BEGIN The records

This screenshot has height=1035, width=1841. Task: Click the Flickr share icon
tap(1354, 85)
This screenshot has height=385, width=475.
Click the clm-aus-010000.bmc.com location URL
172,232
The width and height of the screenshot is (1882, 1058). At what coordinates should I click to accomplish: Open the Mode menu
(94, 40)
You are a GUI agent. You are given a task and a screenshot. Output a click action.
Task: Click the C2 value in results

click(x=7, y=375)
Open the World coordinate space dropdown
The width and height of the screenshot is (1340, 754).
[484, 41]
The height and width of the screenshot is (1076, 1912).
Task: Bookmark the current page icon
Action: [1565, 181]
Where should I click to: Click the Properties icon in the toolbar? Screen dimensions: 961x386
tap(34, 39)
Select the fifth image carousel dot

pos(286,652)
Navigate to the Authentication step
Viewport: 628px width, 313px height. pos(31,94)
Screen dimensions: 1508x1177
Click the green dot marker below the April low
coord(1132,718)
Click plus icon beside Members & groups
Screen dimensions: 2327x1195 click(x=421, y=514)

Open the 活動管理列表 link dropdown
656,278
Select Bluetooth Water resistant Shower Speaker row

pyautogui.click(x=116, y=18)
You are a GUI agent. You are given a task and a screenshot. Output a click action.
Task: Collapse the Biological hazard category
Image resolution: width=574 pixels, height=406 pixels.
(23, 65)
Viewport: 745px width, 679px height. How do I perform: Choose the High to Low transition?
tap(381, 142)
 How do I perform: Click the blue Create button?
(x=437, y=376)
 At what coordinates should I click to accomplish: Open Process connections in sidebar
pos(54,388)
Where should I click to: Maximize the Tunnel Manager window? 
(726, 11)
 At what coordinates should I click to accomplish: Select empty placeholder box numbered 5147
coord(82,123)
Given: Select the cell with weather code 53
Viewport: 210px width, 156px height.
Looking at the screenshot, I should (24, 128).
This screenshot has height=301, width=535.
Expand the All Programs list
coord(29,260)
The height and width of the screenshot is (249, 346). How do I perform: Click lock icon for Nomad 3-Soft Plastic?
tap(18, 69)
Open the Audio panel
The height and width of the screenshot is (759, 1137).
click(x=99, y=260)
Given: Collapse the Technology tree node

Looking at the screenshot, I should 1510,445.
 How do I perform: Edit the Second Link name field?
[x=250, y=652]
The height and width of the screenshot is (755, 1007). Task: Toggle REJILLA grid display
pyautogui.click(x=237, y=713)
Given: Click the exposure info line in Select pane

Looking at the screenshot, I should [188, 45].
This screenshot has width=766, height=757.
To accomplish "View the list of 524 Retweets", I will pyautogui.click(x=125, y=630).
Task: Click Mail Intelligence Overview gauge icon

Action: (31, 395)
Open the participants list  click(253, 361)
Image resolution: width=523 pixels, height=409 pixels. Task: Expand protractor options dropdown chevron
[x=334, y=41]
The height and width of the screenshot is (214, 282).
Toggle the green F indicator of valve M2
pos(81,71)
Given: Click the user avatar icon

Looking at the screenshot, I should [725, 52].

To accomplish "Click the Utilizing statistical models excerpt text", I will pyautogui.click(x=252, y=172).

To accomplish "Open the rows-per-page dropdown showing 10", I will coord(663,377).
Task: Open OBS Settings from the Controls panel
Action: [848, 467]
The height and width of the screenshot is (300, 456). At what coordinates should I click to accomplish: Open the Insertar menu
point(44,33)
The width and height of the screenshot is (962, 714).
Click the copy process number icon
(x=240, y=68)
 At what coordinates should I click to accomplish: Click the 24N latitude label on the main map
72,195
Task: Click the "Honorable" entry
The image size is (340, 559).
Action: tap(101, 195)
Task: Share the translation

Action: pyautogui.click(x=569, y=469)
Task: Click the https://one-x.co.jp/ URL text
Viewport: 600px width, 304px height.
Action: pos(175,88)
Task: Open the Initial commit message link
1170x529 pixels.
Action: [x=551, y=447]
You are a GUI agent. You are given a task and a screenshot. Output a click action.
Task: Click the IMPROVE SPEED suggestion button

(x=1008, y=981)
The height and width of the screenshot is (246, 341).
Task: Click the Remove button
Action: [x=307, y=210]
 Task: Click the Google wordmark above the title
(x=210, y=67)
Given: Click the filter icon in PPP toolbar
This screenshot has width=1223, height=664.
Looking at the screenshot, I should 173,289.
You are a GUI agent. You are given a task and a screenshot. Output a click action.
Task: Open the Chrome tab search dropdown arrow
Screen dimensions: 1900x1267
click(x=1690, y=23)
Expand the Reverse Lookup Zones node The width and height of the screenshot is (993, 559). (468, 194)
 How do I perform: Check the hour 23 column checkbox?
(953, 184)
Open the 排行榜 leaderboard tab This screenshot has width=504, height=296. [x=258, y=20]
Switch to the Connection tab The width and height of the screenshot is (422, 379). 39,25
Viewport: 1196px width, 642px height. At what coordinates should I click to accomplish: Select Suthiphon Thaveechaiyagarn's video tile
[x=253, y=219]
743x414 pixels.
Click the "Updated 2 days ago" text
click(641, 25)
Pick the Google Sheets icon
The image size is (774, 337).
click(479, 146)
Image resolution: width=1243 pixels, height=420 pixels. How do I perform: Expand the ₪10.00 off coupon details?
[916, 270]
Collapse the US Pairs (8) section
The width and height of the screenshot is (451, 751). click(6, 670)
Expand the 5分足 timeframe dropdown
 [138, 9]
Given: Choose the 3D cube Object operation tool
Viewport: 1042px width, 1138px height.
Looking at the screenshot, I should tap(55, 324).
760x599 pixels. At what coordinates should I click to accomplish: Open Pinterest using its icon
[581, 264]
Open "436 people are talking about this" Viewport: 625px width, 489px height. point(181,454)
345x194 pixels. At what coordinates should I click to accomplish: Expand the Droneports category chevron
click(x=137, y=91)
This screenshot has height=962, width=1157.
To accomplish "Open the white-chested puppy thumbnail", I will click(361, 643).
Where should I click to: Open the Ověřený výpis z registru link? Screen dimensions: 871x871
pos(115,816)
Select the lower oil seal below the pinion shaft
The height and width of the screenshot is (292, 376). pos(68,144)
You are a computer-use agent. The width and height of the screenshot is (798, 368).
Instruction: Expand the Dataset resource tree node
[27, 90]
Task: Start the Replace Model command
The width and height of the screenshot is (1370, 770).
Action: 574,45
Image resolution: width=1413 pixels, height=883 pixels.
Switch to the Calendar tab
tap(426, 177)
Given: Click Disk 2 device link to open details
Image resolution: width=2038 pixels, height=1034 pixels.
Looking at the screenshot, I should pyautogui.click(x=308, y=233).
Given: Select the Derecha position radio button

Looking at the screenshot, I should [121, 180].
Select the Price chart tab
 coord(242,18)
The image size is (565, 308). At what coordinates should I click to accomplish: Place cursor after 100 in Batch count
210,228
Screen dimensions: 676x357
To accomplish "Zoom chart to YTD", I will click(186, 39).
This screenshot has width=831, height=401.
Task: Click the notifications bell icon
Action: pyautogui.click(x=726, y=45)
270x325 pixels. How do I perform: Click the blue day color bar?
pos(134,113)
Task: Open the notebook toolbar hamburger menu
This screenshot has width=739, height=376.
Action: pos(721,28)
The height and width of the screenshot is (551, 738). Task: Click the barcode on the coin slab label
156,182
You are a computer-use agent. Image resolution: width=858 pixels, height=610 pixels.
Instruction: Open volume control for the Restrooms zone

END The records

--- Exercise goal ---
Print the data above again, line for line and with nothing changed.

--- Complete response ---
This screenshot has height=1035, width=1841. Task: Click the Flickr share icon
tap(1354, 85)
This screenshot has height=385, width=475.
Click the clm-aus-010000.bmc.com location URL
172,232
The width and height of the screenshot is (1882, 1058). At what coordinates should I click to accomplish: Open the Mode menu
(94, 40)
You are a GUI agent. You are given a task and a screenshot. Output a click action.
Task: Click the C2 value in results

click(x=7, y=375)
Open the World coordinate space dropdown
The width and height of the screenshot is (1340, 754).
[484, 41]
The height and width of the screenshot is (1076, 1912).
Task: Bookmark the current page icon
Action: [1565, 181]
Where should I click to: Click the Properties icon in the toolbar? Screen dimensions: 961x386
tap(34, 39)
Select the fifth image carousel dot

pos(286,652)
Navigate to the Authentication step
Viewport: 628px width, 313px height. pos(31,94)
Screen dimensions: 1508x1177
Click the green dot marker below the April low
coord(1132,718)
Click plus icon beside Members & groups
Screen dimensions: 2327x1195 click(x=421, y=514)

Open the 活動管理列表 link dropdown
656,278
Select Bluetooth Water resistant Shower Speaker row

pyautogui.click(x=116, y=18)
You are a GUI agent. You are given a task and a screenshot. Output a click action.
Task: Collapse the Biological hazard category
Image resolution: width=574 pixels, height=406 pixels.
(23, 65)
Viewport: 745px width, 679px height. How do I perform: Choose the High to Low transition?
tap(381, 142)
 How do I perform: Click the blue Create button?
(x=437, y=376)
 At what coordinates should I click to accomplish: Open Process connections in sidebar
pos(54,388)
Where should I click to: Maximize the Tunnel Manager window? 
(726, 11)
 At what coordinates should I click to accomplish: Select empty placeholder box numbered 5147
coord(82,123)
Given: Select the cell with weather code 53
Viewport: 210px width, 156px height.
Looking at the screenshot, I should (24, 128).
This screenshot has height=301, width=535.
Expand the All Programs list
coord(29,260)
The height and width of the screenshot is (249, 346). How do I perform: Click lock icon for Nomad 3-Soft Plastic?
tap(18, 69)
Open the Audio panel
The height and width of the screenshot is (759, 1137).
click(x=99, y=260)
Given: Collapse the Technology tree node

Looking at the screenshot, I should 1510,445.
 How do I perform: Edit the Second Link name field?
[x=250, y=652]
The height and width of the screenshot is (755, 1007). Task: Toggle REJILLA grid display
pyautogui.click(x=237, y=713)
Given: Click the exposure info line in Select pane

Looking at the screenshot, I should [188, 45].
This screenshot has width=766, height=757.
To accomplish "View the list of 524 Retweets", I will pyautogui.click(x=125, y=630).
Task: Click Mail Intelligence Overview gauge icon

Action: (31, 395)
Open the participants list  click(253, 361)
Image resolution: width=523 pixels, height=409 pixels. Task: Expand protractor options dropdown chevron
[x=334, y=41]
The height and width of the screenshot is (214, 282).
Toggle the green F indicator of valve M2
pos(81,71)
Given: Click the user avatar icon

Looking at the screenshot, I should [725, 52].

To accomplish "Click the Utilizing statistical models excerpt text", I will pyautogui.click(x=252, y=172).

To accomplish "Open the rows-per-page dropdown showing 10", I will coord(663,377).
Task: Open OBS Settings from the Controls panel
Action: [848, 467]
The height and width of the screenshot is (300, 456). At what coordinates should I click to accomplish: Open the Insertar menu
point(44,33)
The width and height of the screenshot is (962, 714).
Click the copy process number icon
(x=240, y=68)
 At what coordinates should I click to accomplish: Click the 24N latitude label on the main map
72,195
Task: Click the "Honorable" entry
The image size is (340, 559).
Action: tap(101, 195)
Task: Share the translation

Action: pyautogui.click(x=569, y=469)
Task: Click the https://one-x.co.jp/ URL text
Viewport: 600px width, 304px height.
Action: pos(175,88)
Task: Open the Initial commit message link
1170x529 pixels.
Action: [x=551, y=447]
You are a GUI agent. You are given a task and a screenshot. Output a click action.
Task: Click the IMPROVE SPEED suggestion button

(x=1008, y=981)
The height and width of the screenshot is (246, 341).
Task: Click the Remove button
Action: [x=307, y=210]
 Task: Click the Google wordmark above the title
(x=210, y=67)
Given: Click the filter icon in PPP toolbar
This screenshot has width=1223, height=664.
Looking at the screenshot, I should 173,289.
You are a GUI agent. You are given a task and a screenshot. Output a click action.
Task: Open the Chrome tab search dropdown arrow
Screen dimensions: 1900x1267
click(x=1690, y=23)
Expand the Reverse Lookup Zones node The width and height of the screenshot is (993, 559). (468, 194)
 How do I perform: Check the hour 23 column checkbox?
(953, 184)
Open the 排行榜 leaderboard tab This screenshot has width=504, height=296. [x=258, y=20]
Switch to the Connection tab The width and height of the screenshot is (422, 379). 39,25
Viewport: 1196px width, 642px height. At what coordinates should I click to accomplish: Select Suthiphon Thaveechaiyagarn's video tile
[x=253, y=219]
743x414 pixels.
Click the "Updated 2 days ago" text
click(641, 25)
Pick the Google Sheets icon
The image size is (774, 337).
click(479, 146)
Image resolution: width=1243 pixels, height=420 pixels. How do I perform: Expand the ₪10.00 off coupon details?
[916, 270]
Collapse the US Pairs (8) section
The width and height of the screenshot is (451, 751). click(6, 670)
Expand the 5分足 timeframe dropdown
 [138, 9]
Given: Choose the 3D cube Object operation tool
Viewport: 1042px width, 1138px height.
Looking at the screenshot, I should tap(55, 324).
760x599 pixels. At what coordinates should I click to accomplish: Open Pinterest using its icon
[581, 264]
Open "436 people are talking about this" Viewport: 625px width, 489px height. point(181,454)
345x194 pixels. At what coordinates should I click to accomplish: Expand the Droneports category chevron
click(x=137, y=91)
This screenshot has height=962, width=1157.
To accomplish "Open the white-chested puppy thumbnail", I will click(361, 643).
Where should I click to: Open the Ověřený výpis z registru link? Screen dimensions: 871x871
pos(115,816)
Select the lower oil seal below the pinion shaft
The height and width of the screenshot is (292, 376). pos(68,144)
You are a computer-use agent. The width and height of the screenshot is (798, 368).
Instruction: Expand the Dataset resource tree node
[27, 90]
Task: Start the Replace Model command
The width and height of the screenshot is (1370, 770).
Action: 574,45
Image resolution: width=1413 pixels, height=883 pixels.
Switch to the Calendar tab
tap(426, 177)
Given: Click Disk 2 device link to open details
Image resolution: width=2038 pixels, height=1034 pixels.
Looking at the screenshot, I should pyautogui.click(x=308, y=233).
Given: Select the Derecha position radio button

Looking at the screenshot, I should [121, 180].
Select the Price chart tab
 coord(242,18)
The image size is (565, 308). At what coordinates should I click to accomplish: Place cursor after 100 in Batch count
210,228
Screen dimensions: 676x357
To accomplish "Zoom chart to YTD", I will click(186, 39).
This screenshot has width=831, height=401.
Task: Click the notifications bell icon
Action: pyautogui.click(x=726, y=45)
270x325 pixels. How do I perform: Click the blue day color bar?
pos(134,113)
Task: Open the notebook toolbar hamburger menu
This screenshot has width=739, height=376.
Action: pos(721,28)
The height and width of the screenshot is (551, 738). Task: Click the barcode on the coin slab label
156,182
You are a computer-use agent. Image resolution: width=858 pixels, height=610 pixels.
Instruction: Open volume control for the Restrooms zone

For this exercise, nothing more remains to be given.